# Nhra aa/a



## Old Coyote (May 8, 2013)

.... based on the beautiful Reschlein & Trisch altered ......... a phantom NHRA AA/A Bantam roadster


----------



## scottnkat (May 11, 2006)

that's sharp! I need to try one of those some day


----------



## -Hemi- (May 5, 2014)

-Where'd ya get the "Big John" decals from? I'd LOVE to find a small set of them! OR have someone print them for me! (Gotta real good model to use them one!)
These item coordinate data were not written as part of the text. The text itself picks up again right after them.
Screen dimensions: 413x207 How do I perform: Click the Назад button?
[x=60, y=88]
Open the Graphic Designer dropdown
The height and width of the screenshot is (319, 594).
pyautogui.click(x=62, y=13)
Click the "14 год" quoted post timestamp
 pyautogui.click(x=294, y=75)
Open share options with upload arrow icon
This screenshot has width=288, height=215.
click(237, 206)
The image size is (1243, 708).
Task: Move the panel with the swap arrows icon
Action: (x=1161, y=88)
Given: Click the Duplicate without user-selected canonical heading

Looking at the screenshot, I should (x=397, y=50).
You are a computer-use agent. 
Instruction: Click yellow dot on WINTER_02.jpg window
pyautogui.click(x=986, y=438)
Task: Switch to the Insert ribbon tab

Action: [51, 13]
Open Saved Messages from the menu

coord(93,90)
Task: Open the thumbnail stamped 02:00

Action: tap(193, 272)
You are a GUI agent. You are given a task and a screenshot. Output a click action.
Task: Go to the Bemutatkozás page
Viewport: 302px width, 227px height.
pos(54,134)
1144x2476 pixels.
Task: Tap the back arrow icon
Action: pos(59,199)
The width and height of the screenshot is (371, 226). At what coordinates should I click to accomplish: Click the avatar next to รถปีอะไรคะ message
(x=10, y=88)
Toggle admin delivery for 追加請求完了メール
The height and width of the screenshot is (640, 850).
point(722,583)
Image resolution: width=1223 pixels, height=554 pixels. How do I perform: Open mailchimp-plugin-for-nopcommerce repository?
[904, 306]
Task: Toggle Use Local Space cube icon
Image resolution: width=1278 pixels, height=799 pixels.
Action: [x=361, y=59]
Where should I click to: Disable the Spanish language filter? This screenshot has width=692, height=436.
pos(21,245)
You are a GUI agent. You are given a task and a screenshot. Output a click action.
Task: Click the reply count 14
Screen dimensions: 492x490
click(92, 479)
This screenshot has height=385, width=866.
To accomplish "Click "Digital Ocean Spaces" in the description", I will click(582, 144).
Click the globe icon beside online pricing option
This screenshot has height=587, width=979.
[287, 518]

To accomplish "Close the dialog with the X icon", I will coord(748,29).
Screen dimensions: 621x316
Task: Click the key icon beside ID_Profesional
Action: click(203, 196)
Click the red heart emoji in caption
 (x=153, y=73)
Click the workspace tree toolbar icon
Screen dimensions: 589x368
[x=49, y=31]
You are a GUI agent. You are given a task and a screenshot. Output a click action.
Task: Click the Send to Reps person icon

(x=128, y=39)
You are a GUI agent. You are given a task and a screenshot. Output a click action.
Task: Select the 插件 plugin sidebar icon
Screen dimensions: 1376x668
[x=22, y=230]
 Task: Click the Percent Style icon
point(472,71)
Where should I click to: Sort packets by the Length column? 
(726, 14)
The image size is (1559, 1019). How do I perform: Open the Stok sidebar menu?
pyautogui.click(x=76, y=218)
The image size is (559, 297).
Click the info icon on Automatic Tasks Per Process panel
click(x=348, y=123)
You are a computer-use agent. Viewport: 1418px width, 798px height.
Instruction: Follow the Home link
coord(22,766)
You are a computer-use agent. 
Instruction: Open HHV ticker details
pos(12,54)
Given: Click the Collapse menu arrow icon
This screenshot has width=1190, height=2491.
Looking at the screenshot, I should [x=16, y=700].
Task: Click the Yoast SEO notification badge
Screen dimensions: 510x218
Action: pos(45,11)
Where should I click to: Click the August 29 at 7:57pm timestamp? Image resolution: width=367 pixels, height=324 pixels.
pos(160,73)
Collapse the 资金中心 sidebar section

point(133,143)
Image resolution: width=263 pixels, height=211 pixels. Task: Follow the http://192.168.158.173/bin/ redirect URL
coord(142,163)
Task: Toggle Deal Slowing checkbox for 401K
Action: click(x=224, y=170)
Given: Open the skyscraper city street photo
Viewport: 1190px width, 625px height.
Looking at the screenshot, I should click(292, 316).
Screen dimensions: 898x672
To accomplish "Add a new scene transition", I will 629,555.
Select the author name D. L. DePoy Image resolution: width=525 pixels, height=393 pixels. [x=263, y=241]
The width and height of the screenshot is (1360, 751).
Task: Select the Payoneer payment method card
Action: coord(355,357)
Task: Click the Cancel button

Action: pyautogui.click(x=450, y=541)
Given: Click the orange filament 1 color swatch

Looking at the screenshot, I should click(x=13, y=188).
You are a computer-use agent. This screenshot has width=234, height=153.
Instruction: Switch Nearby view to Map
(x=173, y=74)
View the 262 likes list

NICE work too, that Hemi looks GREAT! The whole kits looks awesome, and thats saying something coming from me as I'm not a big "racer" kinda guy so......


----------



## Old Coyote (May 8, 2013)

-Hemi- said:


> -Where'd ya get the "Big John" decals from? I'd LOVE to find a small set of them! OR have someone print them for me! (Gotta real good model to use them one!)
> 
> NICE work too, that Hemi looks GREAT! The whole kits looks awesome, and thats saying something coming from me as I'm not a big "racer" kinda guy so......


The decals came from a Revell "Big John" Mazmanian '41 Willys AA/GS kit :thumbsup:


----------



## -Hemi- (May 5, 2014)

Old Coyote said:


> The decals came from a Revell "Big John" Mazmanian '41 Willys AA/GS kit :thumbsup:


Does Revell still make the kit? I'll have to look and see about getting one, Its a Willy's so...


----------



## Old Coyote (May 8, 2013)

-Hemi- said:


> Does Revell still make the kit? I'll have to look and see about getting one, Its a Willy's so...


Yes sir, the kit is still available :thumbsup:


----------



## -Hemi- (May 5, 2014)

-good deal! I'll be lookin into that!

Thanks for the info on the kit man!


----------